A foto, a história - Boletim ASA nº 125, jul-ago/2010

 

O beijo da esperança

Renato Mayer / Especial para ASA

 

O mais que sexagenário beijo da esperança.  Este deveria ser o título, hoje, da histórica foto de Alfred Eisenstaedt  (1898-1995), feita em 14 de agosto de 1945, na Times Square de Nova York, próximo à Rua 45.  Celebrava-se o fim da guerra no Pacífico e este fotógrafo da  revista Life, um judeu alemão naturalizado que imigrara para os EUA dez anos antes, tinha razões de sobra para  contentamento.  Ferido em 1917,  em Flandres, o resto do seu batalhão fora dizimado por uma ofensiva britânica.  Por entender o horror das guerras, Eisenstaedt escolheu encerrar esta com um beijo.

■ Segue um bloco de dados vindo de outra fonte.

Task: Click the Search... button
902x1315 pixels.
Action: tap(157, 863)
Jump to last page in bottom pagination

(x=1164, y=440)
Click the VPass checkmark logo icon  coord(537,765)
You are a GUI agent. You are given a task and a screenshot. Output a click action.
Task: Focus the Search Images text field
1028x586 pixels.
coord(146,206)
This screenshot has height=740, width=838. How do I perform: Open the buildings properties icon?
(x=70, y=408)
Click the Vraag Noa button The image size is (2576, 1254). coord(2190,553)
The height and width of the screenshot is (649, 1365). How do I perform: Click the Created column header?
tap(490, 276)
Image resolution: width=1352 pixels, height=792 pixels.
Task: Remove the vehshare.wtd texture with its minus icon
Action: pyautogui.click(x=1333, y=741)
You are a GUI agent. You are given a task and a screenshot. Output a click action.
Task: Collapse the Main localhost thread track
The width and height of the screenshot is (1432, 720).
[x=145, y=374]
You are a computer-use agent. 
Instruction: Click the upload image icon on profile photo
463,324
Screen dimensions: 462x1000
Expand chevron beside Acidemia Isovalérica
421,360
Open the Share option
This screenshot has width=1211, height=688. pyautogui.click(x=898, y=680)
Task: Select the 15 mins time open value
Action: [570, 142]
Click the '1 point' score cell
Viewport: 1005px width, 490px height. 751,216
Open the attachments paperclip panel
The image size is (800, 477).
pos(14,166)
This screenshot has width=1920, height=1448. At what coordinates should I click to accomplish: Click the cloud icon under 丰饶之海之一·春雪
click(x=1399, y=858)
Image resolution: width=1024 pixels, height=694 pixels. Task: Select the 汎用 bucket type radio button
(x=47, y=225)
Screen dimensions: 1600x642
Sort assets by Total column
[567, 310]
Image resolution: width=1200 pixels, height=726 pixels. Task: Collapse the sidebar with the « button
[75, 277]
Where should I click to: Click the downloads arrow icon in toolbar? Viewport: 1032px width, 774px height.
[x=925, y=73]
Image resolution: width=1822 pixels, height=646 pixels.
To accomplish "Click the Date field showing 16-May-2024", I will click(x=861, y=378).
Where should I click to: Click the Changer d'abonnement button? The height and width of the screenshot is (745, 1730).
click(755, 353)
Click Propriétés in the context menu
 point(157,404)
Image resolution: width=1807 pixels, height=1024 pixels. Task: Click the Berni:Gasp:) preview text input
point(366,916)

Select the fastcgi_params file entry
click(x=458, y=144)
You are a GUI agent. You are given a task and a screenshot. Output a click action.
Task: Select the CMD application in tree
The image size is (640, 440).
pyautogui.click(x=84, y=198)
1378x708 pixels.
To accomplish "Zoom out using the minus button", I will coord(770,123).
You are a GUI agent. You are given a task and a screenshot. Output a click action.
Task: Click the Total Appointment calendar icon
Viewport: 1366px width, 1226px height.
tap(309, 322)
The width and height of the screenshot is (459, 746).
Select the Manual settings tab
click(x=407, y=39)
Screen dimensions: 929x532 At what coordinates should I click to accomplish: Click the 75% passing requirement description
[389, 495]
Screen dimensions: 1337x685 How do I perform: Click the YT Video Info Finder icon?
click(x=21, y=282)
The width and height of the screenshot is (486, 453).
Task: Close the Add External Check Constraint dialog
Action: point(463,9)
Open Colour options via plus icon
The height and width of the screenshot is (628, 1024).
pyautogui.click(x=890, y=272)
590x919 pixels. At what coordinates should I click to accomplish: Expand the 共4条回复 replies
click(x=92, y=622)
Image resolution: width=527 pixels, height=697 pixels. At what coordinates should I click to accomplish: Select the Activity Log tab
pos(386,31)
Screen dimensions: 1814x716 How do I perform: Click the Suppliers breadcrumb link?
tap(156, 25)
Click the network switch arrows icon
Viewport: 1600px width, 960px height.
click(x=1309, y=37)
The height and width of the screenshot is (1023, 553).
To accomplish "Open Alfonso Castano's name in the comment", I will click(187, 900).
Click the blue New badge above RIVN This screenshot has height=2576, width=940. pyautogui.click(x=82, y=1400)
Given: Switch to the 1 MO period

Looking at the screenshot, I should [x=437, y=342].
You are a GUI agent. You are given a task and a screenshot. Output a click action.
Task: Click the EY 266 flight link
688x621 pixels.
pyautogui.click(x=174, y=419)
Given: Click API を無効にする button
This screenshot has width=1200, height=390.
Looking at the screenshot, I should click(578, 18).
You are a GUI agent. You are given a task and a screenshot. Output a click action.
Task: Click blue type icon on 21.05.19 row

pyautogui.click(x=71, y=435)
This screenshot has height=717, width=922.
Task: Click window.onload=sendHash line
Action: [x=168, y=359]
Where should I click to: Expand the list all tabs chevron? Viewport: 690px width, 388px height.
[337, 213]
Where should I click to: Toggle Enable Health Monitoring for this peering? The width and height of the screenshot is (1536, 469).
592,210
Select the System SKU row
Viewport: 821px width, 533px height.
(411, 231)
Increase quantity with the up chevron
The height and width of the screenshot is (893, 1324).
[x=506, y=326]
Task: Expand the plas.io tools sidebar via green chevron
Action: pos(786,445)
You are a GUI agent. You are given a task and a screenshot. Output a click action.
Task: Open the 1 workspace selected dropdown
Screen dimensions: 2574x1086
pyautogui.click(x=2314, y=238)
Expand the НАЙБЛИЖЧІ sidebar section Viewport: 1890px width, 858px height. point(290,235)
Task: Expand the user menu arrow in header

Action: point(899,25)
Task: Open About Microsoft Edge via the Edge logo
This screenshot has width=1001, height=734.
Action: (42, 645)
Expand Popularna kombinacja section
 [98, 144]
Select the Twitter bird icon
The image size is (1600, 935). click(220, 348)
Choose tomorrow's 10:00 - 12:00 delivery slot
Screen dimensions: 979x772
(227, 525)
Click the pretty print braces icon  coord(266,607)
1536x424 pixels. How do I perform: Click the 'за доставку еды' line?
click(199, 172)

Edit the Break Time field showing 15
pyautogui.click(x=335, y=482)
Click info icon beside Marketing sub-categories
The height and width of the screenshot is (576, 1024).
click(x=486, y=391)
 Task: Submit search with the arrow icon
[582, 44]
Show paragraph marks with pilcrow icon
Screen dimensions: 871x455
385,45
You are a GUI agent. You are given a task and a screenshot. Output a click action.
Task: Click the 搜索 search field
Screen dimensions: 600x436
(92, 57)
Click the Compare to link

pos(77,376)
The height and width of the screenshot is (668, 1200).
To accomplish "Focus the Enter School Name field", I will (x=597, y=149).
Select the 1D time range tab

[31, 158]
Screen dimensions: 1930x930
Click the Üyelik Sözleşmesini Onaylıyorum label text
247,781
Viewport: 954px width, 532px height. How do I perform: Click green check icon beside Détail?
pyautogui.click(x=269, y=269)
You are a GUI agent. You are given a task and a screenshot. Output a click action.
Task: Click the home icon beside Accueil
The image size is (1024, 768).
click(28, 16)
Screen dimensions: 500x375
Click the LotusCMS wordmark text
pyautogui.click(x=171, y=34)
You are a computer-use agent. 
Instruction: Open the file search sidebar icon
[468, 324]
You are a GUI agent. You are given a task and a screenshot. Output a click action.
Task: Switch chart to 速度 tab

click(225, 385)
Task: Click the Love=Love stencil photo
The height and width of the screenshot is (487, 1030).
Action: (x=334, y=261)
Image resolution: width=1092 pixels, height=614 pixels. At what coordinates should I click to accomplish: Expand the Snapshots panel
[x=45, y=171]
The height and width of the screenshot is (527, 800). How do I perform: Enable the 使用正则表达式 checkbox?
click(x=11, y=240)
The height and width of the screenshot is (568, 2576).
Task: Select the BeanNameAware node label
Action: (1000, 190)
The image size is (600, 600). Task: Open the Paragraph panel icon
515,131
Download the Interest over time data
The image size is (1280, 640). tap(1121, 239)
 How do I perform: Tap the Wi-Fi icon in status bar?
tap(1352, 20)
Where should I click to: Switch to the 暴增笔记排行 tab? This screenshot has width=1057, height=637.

E os personagens, a enfermeira, o marinheiro,  quem seriam?  Anônimos, nem mesmo se conheciam naquela eufórica manhã em que o presidente Truman anunciou oficialmente a vitória sobre o Japão. Nos anos que se seguiram, vários pretenderam o papel.  Do lado feminino,  Edith Shain, atualmente com a idade de 91,  escreveu a Eisenstaedt no final dos anos 1970 e a Life deu-lhepraticamente o crédito, passando a procurar o parceiro.  Este apareceu somente em 1995, na forma do então policial aposentado da Flórida Carl Muscarello.  A rede de televisão norteamericana CBS promoveu o encontro, por ocasião dos 50 anos do final do conflito, e os dois repetiram a cena do beijo, reproduzida nos jornais da época.

Edith o reconheceu por perguntar aos pretendentes se recordavam como tinha sido o beijo e o que havia sido dito depois dele. Alguns disseram que a convidaram para sair ou pediram seu telefone.  Muscarello passou no teste: na ocasião, deu um daqueles longos,   cinematográficos,   não disse uma   palavra e mergulhou  de  novo na multidão. “Naquele dia estava muito contente e beijei muitas mulheres”, declarou.  Essa versão bate, aliás, com a de Eisenstaedt que havia visto o marinheiro a beijar todas as  que encontrava diante de si.  Correndo à frente dele com sua Leica, o fotógrafo finalmente obteve, em poucos segundos e  em uma sequência de quatro fotos, a adequada composição e o contraste de preto e branco.  Imagem esperançosa de novos tempos, deu capa na Life.

Ele, porém, não foi o único a fazer a foto.  Curiosamente, um outro fotógrafo, este da Marinha, Victor Jorgensen, retratou a mesma cena.  O resultado, mais acinzentado e com menos contraste, não é tão bom e caiu em domínio público, desprotegido de direitos autorais, por ter sido produzido por um funcionário do governo a serviço.  Mas saiu publicado no The New York Times no dia seguinte. 

Neste mesmo jornal,  Edith reacendeu a questão, ao contar, em 2005, que não podia ter certeza de que era Muscarello o marinheiro beijador  :  “Simplesmente, não sei dizer.”   Fosse ele ou outro, havia combatido por ela, não lhe recusaria o beijo.

Eisenstaedt prosseguiu em sua carreira de sucesso: fotografou Hemingway, Churchill, Marilyn Monroe.  Em seus tempos de Alemanha (nasceu em Dirschau, na Prússia, uma cidade que agora fica na Polônia), havia fotografado Marlene Dietrich, mas a ascensão do nazismo lhe prometia o mais sombrio futuro.  “A velha Europa era bela”, dizia.  “Havia gente interessada em arte e música.  Então, esse pessoal horrível tomou o poder.”

Um fotojornalista incomparável, dotado de senso poético e temperamento agradável, assim o tinham em conta os seus colegas.  Seguia uma norma, a qual talvez o tenha ajudado a alcançar a idade quase centenária: “Não force as pessoas.  É mais importante clicar com elas do que com a câmera.”

Esta é uma foto que não merece envelhecer.  Ficou como um legado de que  o amor  é o verdadeiro elo que une os homens.  No entanto, no mesmíssimo local, neste cenário conhecido como “a esquina do mundo”, tão iluminado que se pode vê-lo das maiores alturas, hoje se largam carros-bomba... À humanidade ainda fazem muita falta os beijos.

              

Renato Mayer, economista, é colaborador deste Boletim.